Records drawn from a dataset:
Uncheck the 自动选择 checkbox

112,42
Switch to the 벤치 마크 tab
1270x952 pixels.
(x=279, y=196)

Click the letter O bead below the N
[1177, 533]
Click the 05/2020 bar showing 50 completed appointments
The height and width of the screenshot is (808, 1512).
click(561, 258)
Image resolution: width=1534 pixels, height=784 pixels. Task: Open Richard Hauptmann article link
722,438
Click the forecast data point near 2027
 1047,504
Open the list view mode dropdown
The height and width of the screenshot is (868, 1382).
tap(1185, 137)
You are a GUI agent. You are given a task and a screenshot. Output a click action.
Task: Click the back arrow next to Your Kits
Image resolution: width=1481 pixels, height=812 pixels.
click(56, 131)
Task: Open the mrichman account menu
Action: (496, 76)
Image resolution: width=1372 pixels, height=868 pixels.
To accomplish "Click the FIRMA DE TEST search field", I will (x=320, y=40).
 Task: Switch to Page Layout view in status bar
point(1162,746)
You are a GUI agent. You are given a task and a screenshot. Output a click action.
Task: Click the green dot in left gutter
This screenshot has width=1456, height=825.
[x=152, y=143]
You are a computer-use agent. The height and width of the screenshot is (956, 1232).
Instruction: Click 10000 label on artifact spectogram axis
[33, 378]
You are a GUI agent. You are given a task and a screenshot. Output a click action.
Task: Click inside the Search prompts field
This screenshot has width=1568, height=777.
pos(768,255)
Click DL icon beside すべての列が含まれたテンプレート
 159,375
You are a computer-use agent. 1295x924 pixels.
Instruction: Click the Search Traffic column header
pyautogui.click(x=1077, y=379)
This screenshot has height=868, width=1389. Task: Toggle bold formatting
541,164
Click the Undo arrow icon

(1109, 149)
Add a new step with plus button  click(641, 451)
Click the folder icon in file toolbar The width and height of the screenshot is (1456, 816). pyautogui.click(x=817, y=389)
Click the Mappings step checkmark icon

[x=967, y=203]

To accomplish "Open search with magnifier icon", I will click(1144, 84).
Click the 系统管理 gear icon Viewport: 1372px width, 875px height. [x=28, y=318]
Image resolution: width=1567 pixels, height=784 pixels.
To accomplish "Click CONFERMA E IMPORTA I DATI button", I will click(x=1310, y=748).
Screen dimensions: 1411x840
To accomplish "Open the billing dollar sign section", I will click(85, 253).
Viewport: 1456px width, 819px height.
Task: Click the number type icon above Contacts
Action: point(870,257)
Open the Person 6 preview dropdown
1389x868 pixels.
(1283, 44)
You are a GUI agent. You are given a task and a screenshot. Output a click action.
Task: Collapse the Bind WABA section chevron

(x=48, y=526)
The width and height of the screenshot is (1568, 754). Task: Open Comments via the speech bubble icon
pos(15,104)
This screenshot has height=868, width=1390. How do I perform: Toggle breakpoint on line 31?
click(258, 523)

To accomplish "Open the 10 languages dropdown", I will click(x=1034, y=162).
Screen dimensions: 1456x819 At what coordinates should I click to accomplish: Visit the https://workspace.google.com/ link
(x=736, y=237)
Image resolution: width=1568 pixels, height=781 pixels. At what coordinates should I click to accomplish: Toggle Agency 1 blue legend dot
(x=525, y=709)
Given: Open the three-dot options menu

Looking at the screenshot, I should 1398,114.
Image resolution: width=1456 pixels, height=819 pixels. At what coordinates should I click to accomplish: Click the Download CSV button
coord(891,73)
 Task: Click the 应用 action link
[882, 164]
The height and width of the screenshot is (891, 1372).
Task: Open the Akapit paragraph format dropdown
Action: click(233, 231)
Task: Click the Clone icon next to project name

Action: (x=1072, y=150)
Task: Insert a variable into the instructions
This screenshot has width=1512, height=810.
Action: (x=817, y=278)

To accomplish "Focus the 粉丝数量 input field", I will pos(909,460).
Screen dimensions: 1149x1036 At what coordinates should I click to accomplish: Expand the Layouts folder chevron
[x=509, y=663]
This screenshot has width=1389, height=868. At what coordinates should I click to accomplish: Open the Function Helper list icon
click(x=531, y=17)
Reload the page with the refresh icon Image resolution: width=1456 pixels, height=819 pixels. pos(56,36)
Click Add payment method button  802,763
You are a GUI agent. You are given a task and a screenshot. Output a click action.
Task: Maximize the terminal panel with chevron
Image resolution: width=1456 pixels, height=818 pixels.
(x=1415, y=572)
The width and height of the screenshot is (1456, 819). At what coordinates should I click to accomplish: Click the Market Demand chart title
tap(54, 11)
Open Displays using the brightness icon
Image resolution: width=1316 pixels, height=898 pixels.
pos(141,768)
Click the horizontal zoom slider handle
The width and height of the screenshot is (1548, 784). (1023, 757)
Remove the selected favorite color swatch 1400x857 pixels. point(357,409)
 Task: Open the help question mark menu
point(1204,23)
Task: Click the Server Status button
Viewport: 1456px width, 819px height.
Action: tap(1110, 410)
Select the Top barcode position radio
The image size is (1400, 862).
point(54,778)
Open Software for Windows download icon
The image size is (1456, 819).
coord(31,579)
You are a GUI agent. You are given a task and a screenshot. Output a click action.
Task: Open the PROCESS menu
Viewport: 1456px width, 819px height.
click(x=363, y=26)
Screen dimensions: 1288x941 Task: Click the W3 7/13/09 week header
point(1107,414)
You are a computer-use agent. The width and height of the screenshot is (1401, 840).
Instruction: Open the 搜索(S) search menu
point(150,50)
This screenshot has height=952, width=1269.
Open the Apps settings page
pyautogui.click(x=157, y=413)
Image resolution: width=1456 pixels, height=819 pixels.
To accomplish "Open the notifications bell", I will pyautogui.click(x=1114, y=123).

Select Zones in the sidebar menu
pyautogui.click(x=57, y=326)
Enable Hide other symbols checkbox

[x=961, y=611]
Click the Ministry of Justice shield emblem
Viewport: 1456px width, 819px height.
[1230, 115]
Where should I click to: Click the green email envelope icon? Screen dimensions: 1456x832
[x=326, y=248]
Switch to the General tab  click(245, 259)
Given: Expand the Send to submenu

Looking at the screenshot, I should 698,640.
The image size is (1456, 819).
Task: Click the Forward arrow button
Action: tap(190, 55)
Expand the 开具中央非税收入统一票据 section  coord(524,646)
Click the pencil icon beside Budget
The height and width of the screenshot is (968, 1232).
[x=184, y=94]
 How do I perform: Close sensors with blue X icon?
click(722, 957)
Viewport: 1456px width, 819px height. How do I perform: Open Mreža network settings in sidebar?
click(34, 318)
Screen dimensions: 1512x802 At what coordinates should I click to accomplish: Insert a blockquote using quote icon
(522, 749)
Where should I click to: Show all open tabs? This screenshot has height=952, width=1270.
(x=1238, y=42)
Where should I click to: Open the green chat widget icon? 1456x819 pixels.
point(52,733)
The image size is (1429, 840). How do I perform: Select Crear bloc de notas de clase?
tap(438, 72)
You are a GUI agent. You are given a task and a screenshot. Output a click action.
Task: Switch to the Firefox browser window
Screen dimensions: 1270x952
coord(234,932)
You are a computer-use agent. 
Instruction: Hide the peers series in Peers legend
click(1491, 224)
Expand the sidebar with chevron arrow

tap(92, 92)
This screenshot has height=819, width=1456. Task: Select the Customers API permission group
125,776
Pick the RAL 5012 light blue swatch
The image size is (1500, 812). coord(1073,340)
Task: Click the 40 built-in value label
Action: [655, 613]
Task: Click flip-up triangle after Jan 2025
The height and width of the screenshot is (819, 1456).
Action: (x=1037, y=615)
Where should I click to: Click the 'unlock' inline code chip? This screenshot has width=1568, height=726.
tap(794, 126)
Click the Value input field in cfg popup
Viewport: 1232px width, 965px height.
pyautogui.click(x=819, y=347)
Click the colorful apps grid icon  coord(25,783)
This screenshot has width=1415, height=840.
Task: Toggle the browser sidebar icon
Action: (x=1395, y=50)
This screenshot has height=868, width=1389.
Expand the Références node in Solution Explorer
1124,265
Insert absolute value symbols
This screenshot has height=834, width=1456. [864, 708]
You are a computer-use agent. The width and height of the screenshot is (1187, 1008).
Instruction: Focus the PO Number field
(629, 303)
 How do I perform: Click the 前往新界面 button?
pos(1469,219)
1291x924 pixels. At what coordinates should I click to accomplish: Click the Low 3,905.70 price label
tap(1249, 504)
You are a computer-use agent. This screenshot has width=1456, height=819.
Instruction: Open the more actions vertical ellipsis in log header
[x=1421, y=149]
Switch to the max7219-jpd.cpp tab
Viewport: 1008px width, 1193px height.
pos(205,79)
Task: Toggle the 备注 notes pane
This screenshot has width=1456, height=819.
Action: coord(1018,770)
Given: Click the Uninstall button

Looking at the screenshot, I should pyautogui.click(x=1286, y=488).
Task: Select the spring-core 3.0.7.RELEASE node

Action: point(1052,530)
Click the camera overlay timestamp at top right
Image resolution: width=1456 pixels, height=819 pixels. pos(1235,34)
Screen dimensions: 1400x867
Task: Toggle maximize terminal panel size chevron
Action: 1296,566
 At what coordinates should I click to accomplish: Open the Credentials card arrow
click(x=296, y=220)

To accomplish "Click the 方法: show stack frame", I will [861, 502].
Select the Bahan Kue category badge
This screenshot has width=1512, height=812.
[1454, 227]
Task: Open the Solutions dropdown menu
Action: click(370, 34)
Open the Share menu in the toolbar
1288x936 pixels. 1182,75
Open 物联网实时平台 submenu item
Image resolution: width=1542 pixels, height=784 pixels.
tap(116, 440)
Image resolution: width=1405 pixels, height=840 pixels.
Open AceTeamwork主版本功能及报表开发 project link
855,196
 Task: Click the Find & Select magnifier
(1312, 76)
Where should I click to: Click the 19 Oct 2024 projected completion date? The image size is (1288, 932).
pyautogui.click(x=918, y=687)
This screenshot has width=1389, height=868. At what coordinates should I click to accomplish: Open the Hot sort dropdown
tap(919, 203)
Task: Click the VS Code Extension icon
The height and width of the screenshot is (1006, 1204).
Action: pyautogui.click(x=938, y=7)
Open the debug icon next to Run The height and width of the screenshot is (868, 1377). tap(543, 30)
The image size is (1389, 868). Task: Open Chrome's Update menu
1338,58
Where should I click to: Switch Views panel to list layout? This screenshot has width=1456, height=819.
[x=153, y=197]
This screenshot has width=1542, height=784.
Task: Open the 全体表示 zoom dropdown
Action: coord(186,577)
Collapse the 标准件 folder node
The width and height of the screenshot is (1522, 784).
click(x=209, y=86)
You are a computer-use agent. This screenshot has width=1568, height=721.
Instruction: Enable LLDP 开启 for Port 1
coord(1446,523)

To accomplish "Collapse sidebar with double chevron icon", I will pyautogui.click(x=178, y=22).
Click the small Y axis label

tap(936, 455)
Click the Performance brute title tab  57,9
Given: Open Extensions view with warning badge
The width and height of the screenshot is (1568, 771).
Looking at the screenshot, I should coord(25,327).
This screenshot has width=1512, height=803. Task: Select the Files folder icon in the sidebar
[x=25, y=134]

REQUIRED WORK | The records are given above. Copy each line in them that holds "computer".

REPLY TO THE TASK |
You are a computer-use agent. The height and width of the screenshot is (956, 1232).
You are a computer-use agent. 1295x924 pixels.
You are a computer-use agent. The width and height of the screenshot is (1401, 840).
You are a computer-use agent. 
You are a computer-use agent. The width and height of the screenshot is (1187, 1008).
You are a computer-use agent. This screenshot has width=1456, height=819.
You are a computer-use agent. This screenshot has width=1568, height=721.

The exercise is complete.